9. Revert downsampled, symmetry expanded particles#

Re-extracting particles after symmetry expansion is wasteful, since it creates a particle stack N times larger than is necessary, where N is the number of symmetry-related positions. However, during particle cleanup it is often helpful to work with smaller images, since most cleanup operations do not require high resolution information.

This notebook illustrates the process of using a subset of particles (presumably after some junk has been removed) to filter the full-size particle images.

We presume the following jobs have already been run in CryoSPARC:

  • an initial consensus refinement

  • a symmetry expansion of this consensus refinement. This is the full-size symmetry expansion, in our case Job 31.

  • a Downsample job of the consensus refinement

  • a symmetry expansion of this Downsample job.

  • some number of jobs to curate and filter the downsampled, symmetry-expanded particles. This is the downsampled particle stack, in our case Job 34.

An example of the workflow expected for this script. J15 is the consensus refinement, J31 the full-size symmetry expansion, and J20 the downsampled, symmetry-expanded particles.

Warning

The results of this notebook will retain all poses, CTF fit, and other information from the full-size symmetry expansion. If the poses or other information from the jobs performed on the downsampled, symmetry-expanded particles are required, they will need to be transferred to the final result.

from cryosparc.tools import CryoSPARC
import numpy as np

cs = CryoSPARC(base_port=40000)
cs.test_connection()
Connection succeeded to CryoSPARC command_core at http://localhost:40002
Connection succeeded to CryoSPARC command_vis at http://localhost:40003
Connection succeeded to CryoSPARC command_rtp at http://localhost:40005
True

First, we load the relevant projects and jobs. Storing the project and job IDs in variables makes later steps easier.

select_project = "P294"
select_workspace = "W2"
job_fullsize_particles = "J31"
job_downsampled_particles = "J34"

ds_particles = cs.find_job(select_project, job_downsampled_particles).load_output("particles")
full_particles = cs.find_job(select_project, job_fullsize_particles).load_output("particles")

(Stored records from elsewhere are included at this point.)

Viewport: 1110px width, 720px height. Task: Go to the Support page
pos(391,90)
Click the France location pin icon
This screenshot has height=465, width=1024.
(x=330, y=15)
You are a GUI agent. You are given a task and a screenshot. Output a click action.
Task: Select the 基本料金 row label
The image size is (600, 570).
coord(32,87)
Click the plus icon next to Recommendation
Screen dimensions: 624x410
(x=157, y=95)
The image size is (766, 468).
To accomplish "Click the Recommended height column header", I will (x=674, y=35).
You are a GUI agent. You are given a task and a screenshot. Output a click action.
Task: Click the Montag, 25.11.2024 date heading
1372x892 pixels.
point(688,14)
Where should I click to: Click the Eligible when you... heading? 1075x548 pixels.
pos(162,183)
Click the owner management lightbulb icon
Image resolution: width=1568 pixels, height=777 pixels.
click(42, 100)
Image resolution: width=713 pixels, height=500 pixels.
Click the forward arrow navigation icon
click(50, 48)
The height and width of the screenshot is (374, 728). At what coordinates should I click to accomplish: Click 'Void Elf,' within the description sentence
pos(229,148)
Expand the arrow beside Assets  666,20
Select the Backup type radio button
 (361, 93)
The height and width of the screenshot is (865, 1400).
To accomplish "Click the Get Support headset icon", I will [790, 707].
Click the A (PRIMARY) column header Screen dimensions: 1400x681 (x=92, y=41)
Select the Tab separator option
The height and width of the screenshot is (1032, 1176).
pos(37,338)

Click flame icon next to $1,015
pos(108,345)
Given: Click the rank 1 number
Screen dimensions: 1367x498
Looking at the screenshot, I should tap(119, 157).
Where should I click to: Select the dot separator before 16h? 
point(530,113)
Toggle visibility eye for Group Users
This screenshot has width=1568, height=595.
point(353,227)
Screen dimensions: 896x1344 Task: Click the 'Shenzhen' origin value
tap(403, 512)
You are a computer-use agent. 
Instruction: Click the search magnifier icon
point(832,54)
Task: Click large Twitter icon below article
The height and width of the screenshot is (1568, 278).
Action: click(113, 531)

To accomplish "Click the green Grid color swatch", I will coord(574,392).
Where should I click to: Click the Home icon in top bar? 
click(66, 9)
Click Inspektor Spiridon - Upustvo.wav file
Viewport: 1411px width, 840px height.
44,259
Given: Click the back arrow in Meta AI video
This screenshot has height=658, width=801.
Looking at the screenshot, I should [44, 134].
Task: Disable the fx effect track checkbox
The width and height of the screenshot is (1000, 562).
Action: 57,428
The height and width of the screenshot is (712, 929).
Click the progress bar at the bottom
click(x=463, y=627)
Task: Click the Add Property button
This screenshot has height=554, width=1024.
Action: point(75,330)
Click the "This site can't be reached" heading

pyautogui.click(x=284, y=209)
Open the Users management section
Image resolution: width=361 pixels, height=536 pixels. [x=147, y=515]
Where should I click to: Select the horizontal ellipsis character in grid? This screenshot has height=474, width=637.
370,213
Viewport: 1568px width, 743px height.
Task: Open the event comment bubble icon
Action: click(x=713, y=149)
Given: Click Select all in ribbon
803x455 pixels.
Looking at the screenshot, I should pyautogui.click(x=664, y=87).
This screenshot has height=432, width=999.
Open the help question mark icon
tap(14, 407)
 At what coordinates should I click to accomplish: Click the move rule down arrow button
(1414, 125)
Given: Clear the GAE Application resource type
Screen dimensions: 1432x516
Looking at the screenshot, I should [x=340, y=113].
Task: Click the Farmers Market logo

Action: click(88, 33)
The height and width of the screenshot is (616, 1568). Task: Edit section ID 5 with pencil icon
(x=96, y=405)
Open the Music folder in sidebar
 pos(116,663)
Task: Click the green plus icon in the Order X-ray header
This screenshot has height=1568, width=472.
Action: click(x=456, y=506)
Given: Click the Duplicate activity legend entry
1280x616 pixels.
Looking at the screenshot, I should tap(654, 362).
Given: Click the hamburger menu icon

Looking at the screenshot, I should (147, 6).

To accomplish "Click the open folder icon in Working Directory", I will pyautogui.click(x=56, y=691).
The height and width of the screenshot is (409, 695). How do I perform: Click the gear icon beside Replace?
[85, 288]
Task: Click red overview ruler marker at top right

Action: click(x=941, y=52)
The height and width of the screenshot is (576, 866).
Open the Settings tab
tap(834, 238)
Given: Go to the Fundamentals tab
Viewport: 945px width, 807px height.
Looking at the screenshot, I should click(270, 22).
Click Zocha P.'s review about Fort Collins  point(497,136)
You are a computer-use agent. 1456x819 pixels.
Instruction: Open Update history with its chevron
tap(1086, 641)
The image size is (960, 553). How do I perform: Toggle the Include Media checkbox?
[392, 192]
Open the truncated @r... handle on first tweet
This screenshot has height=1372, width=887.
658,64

Symmetry expansion assigns a new UID to each particle, so we cannot simply use UIDs to filter the fullsize particles. Instead, we must use the combination of two other fields created during symmetry expansion:

  • sym_expand/src_uid, which stores the UID of the original, unexpanded particle image from which this symmetry copy was created

  • sym_expand/idx, which stores the index for this symmetry copy. For example, in a C2 symmetry expansion, sym_expand/idx alternates between 0 and 1; in a C6 expansion it would range from 0 to 5.

The combination of these two fields uniquely identifies a symmetry expansion of a particle image. We add a field to both the fullsize and downsampled symmetry-expanded particles containing the combination of these fields.

full_particles.add_fields(["intersect_field"], ["str"])
full_particles["intersect_field"] = [
    # this list comprehension creates a combined field, like 123456.0 for a particle
    # with src_uid = 123456 and idx = 0
    f"{r['sym_expand/src_uid']}.{r['sym_expand/idx']}"
    for r in full_particles.rows()
]
ds_particles.add_fields(["intersect_field"], ["str"])
ds_particles["intersect_field"] = [f"{r['sym_expand/src_uid']}.{r['sym_expand/idx']}" for r in ds_particles.rows()]

Next, we keep only the particles with an intersect_field value that is in the downsampled particles as well. This step is a little slow, since it is performing a great number of string comparisons.

intersection = full_particles.query({"intersect_field": ds_particles["intersect_field"]})

Finally, we use save_external_result to create an External Job in our CryoSPARC instance containing only the filtered particles.

Note that we pass the fullsize particles’ poses through. If the poses from the downsampled particles were desired, first the pixel size and shifts would have to be adjusted for the new, fullsize images.

cs.save_external_result(
    select_project,
    select_workspace,
    intersection,
    type="particle",
    name="sym_expand_intersection",
    slots=["blob"],
    passthrough=(job_fullsize_particles, "particles"),
    title="Filtered Subset",
)
'J55'

Checking J55, we see that we have successfully filtered the particles to the desired subset:

A screenshot of the External Job outputs showing that the resulting particle stack contains only 10,000 particles.